Our exchanges will centre on our resolutions and aspirations. And that's how it ought to be. The demands of modern life compel every individual to reflect on the past, jettison what has not worked and come out with a solid determination to do better.
The new year is a welcome opportunity to fix our country. South Africa has traversed some treacherous terrain, and it is clear that the road ahead will not be a walk in the park.
Our unemployment rate remains stubbornly high at 25% and shows no signs of declining. With the wisdom of hindsight, we now know that the ruling party's mantra of "jobs, jobs, jobs" was nothing more than a dream.
The country has since woken to the realisation that the number of unemployed, including those who lack the skills required by the economy and those too disillusioned to look for work, cannot be wished away. And it does not serve the leadership's purpose to constantly highlight our malfunctions and remind us that we are facing the abyss. A nation in despair is a dangerous nation.
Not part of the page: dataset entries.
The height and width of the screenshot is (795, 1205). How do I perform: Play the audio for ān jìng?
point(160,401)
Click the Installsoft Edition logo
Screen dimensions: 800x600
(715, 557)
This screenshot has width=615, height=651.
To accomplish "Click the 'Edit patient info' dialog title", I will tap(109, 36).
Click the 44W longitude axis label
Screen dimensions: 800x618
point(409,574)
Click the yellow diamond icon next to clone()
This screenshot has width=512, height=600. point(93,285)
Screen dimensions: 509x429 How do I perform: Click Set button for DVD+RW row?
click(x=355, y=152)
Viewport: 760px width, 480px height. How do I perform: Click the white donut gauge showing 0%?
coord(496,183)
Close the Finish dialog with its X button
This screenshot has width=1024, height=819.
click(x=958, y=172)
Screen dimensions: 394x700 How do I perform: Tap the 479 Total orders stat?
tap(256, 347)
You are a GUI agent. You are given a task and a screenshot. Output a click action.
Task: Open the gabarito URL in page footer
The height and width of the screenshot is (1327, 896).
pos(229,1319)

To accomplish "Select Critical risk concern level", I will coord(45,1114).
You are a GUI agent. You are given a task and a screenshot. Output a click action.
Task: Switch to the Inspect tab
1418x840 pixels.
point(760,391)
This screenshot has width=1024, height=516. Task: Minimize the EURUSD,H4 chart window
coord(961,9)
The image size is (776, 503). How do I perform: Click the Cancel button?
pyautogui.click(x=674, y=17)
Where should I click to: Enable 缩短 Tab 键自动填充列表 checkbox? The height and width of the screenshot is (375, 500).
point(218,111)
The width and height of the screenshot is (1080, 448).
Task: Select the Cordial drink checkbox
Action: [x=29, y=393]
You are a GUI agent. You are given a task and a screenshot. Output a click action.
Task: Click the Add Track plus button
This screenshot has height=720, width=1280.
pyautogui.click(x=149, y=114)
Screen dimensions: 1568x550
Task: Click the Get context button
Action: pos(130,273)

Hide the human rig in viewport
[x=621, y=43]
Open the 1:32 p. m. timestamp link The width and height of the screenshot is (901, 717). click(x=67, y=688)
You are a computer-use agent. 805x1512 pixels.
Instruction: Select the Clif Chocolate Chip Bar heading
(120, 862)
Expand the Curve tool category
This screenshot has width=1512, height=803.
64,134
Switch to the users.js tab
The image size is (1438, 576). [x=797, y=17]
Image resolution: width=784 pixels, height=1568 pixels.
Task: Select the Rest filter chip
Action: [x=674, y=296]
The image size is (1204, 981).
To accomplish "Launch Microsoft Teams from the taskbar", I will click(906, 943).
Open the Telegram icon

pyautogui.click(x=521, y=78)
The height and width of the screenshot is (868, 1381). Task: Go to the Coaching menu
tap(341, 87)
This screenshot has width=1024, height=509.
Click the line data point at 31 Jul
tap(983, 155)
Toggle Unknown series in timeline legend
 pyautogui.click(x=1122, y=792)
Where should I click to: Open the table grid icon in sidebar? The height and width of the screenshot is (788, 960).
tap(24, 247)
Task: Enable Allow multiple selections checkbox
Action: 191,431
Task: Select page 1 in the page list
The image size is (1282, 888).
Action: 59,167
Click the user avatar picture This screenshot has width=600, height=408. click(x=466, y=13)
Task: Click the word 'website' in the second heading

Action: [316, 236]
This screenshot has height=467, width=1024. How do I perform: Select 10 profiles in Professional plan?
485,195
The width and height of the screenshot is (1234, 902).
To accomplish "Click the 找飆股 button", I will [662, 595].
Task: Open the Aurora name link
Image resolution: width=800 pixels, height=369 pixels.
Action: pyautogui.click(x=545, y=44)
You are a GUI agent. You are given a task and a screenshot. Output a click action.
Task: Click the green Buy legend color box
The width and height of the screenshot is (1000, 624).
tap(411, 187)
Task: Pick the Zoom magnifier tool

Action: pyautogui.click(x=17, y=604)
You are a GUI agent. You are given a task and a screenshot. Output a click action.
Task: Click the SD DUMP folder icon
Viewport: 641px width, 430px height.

But with the dawn of the new year, we have an opportunity to be constructive about our shortcomings.
A defensive reaction by our leaders is perhaps a tacit admission that they are overwhelmed and do not have the foggiest notion of how to tackle the beasts of poverty and unemployment.
In his State of the Nation address in February, President Jacob Zuma proudly called 2011 the year of job creation and vowed to increase the number of employed people by five million in the next decade.
As expected, this goal is impossible to achieve, and Zuma was forced to backtrack and claim he had not been speaking about jobs, but job opportunities. I am yet to find an economist who is able to elaborate convincingly on this distinction. It should be simple really. If a job opportunity can put food on the table, then, by all means, let's have more job opportunities.
Government spin doctors are often frustrated at what they wrongly call the media's obsession with bad news. This emotional reaction sometimes comes from a sincere place. But the media should not apologise. It is in putting more emphasis on what is not being done that we can initiate a positive change.
A poor person does not need to read the newspaper to learn of his or her plight. Every day that he or she wakes up is a bitter reminder that the new South Africa has not delivered. The poor know that their stomachs are empty. They know that doors are shut in their faces because they lack the skills to secure jobs. They know the hopelessness of caring for loved ones and watching them die because quality healthcare is out of reach.
They see their offspring wake up every morning to attend overcrowded classrooms, while their peers, born and bred in enabling circumstances, thrive. They watch their shacks and poorly built homes collapse under the force of unforgiving elements.
This cold reality is the root cause of disillusionment. And the Arab Spring has taught us that when the chips are down and tempers reach boiling point, citizens soon forget how beloved and revered their leaders once were. Memories of formidable liberation struggles soon fade, and the instinct to survive takes over.
Our entry into the new year must transcend quixotic celebrations. For the policy-makers whose decisions have a far-reaching impact on the powerless, this cannot be another year of being caught up in the mere appeal of noble deeds and the tiresome pursuit of unreachable goals.
In 2012, let's really put South Africa first.